Ahmet ebu Gaib de Halep'te yaşananları anlatmanın güç olduğunu ve tablonun her geçen gün daha kötüye gittiğini söyledi.
Rusya'nın havadan, rejim güçlerinin de karadan her gün Halep'i bombaladığını anlatan Gaib, "Bize karşı ağır silahlar kullanıyorlar. Buradaki mücahit arkadaşların elinde ise sadece hafif silahlardan ve mermilerden başka hiçbir şey yok. Sürekli bombalanıyoruz. Burayı bombalayanların tek amacı, buradaki insanları çıkarmak çünkü mahalleyi savunanlar, mahallenin kendi sakinleri." ifadelerini kullandı.
"EY MÜSLÜMANLAR, BENİ DUYUN ALLAH'IN HUZURUNDA GÖRÜŞECEĞİZ"

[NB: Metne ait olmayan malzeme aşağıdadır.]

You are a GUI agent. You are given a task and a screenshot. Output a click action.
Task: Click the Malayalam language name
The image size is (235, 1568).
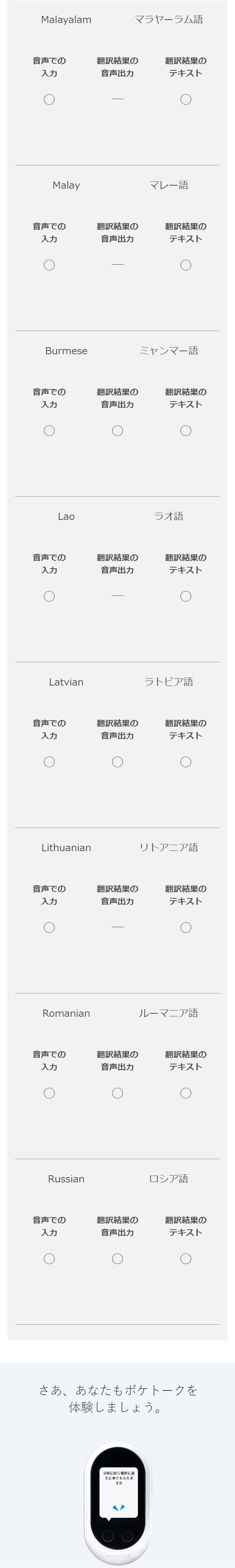[66, 20]
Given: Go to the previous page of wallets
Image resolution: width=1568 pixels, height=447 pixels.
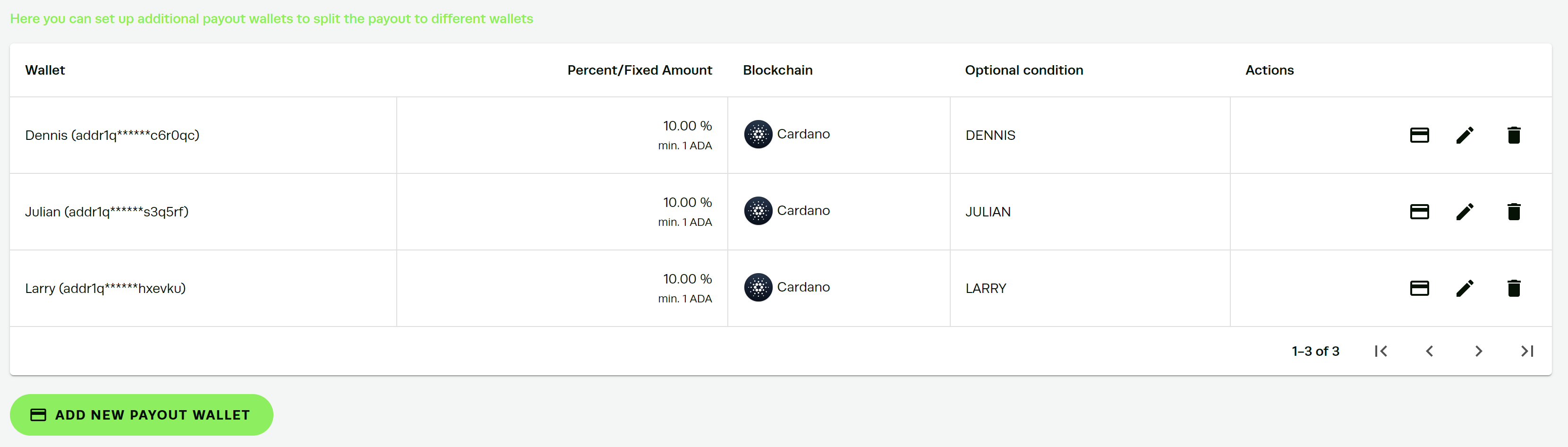Looking at the screenshot, I should (1429, 352).
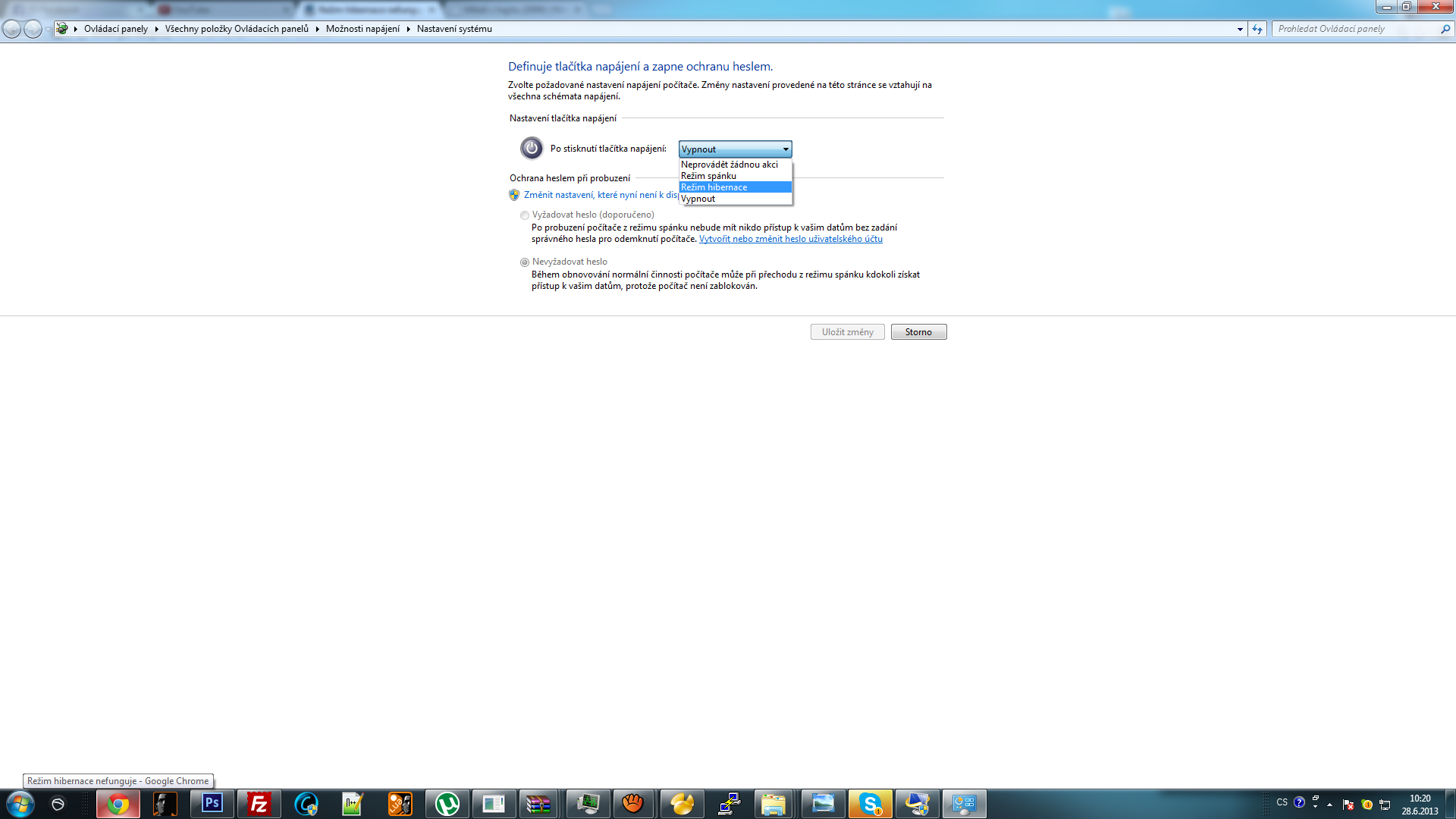
Task: Open WinRAR from the taskbar
Action: click(x=538, y=804)
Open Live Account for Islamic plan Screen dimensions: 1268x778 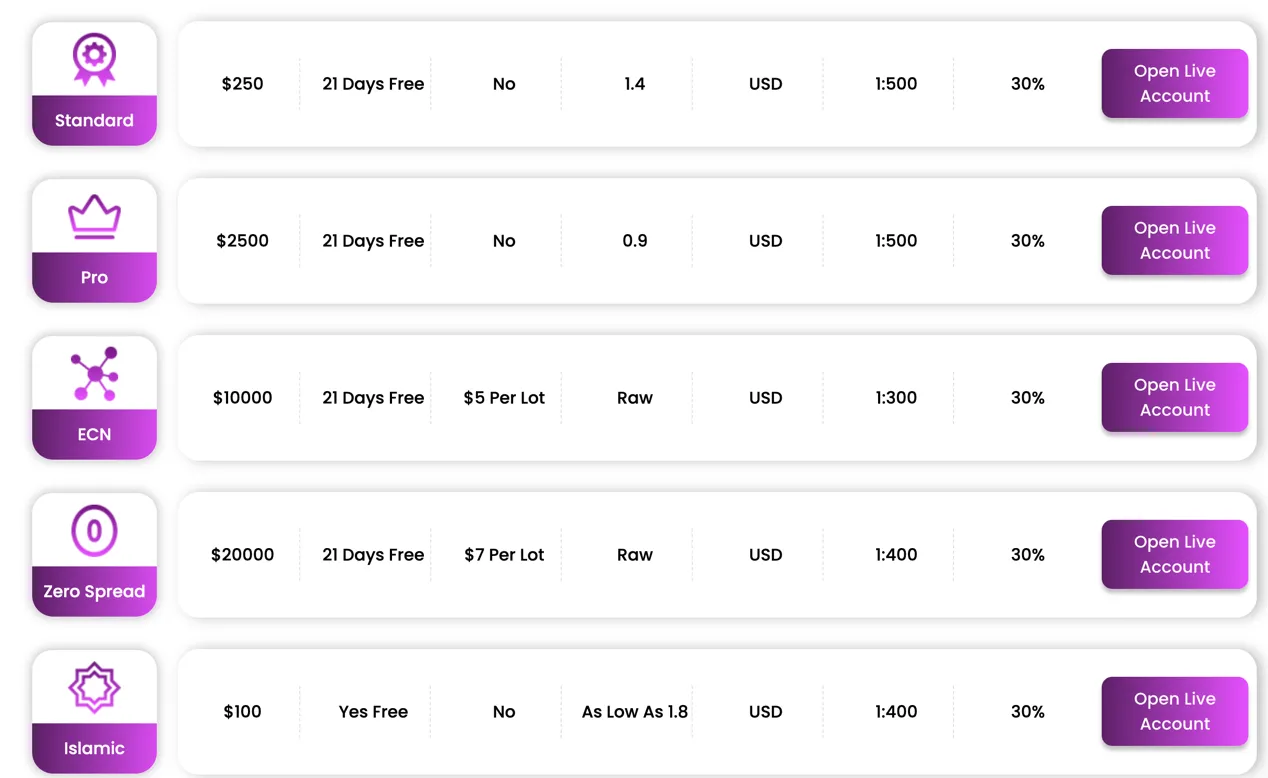1175,712
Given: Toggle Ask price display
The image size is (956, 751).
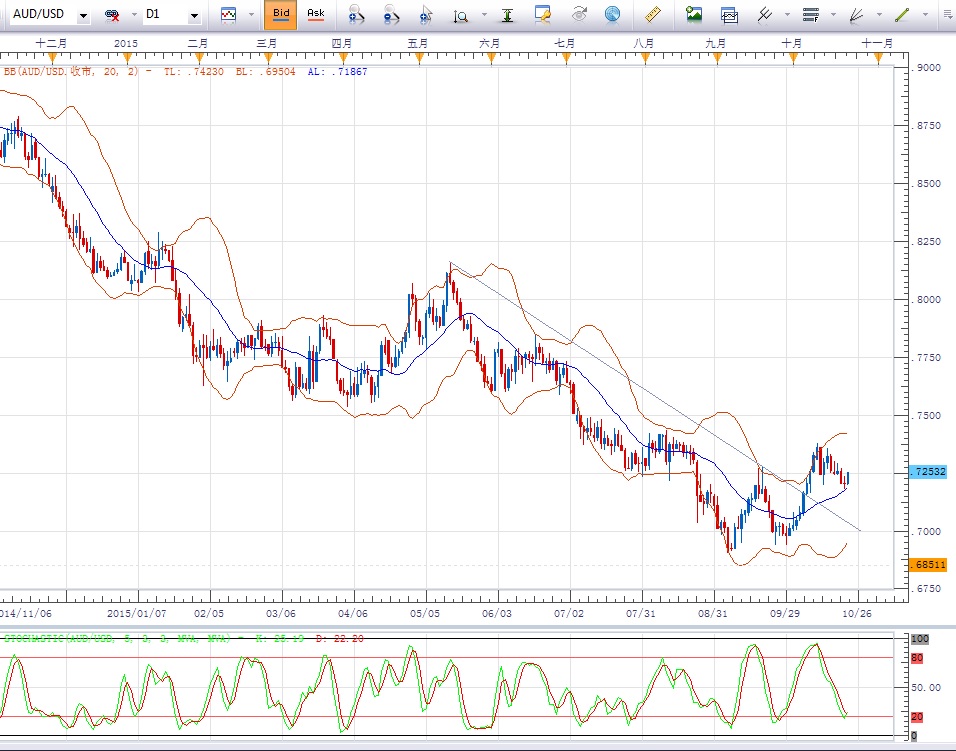Looking at the screenshot, I should (315, 15).
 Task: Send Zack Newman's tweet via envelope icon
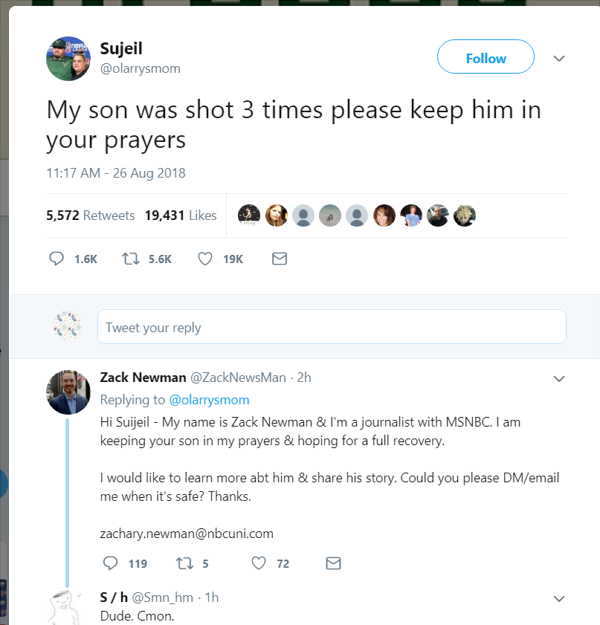point(333,563)
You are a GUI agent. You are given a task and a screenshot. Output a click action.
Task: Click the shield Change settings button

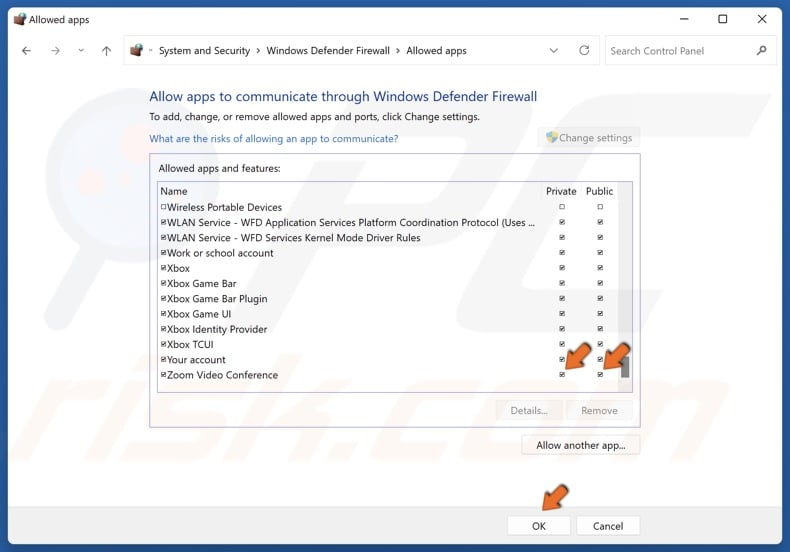[589, 137]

Mücahitlerin çıkar yollarının tükenmek üzere olduğunu, bu yüzden aileleriyle mahalleleri terk etmeye başladıklarını, rejim güçlerinin buralara yerleştiğini belirten Gaib, şunları dile getirdi:
"Şu an artık herkesten umudumuzu kesiyoruz. Binlerce asker var Halep'in etrafında, Arap ülkeleri verdiği sözleri tutmuyor, Müslüman ülkeler zaten Halep'te bir şey yokmuş gibi davranıyor. Biz tek başımıza kaldık Halep'te. Yanımızda sadece mücahitler kaldı. Bizim tek umudumuz Allah. Benim dünyaya mesajım var: 'Hepiniz sorumlusunuz, hepiniz Allah'ın huzurunda duracaksınız. Halep'ten ve Suriye'den sorulacaksınız.' Özellikle de tank, uçak ve askeri yardım göndermeyen Arap ülkeleri.
Ey Müslümanlar, beni duyun, bize sahip çıkın çünkü Allah'ın huzurunda görüşeceğiz."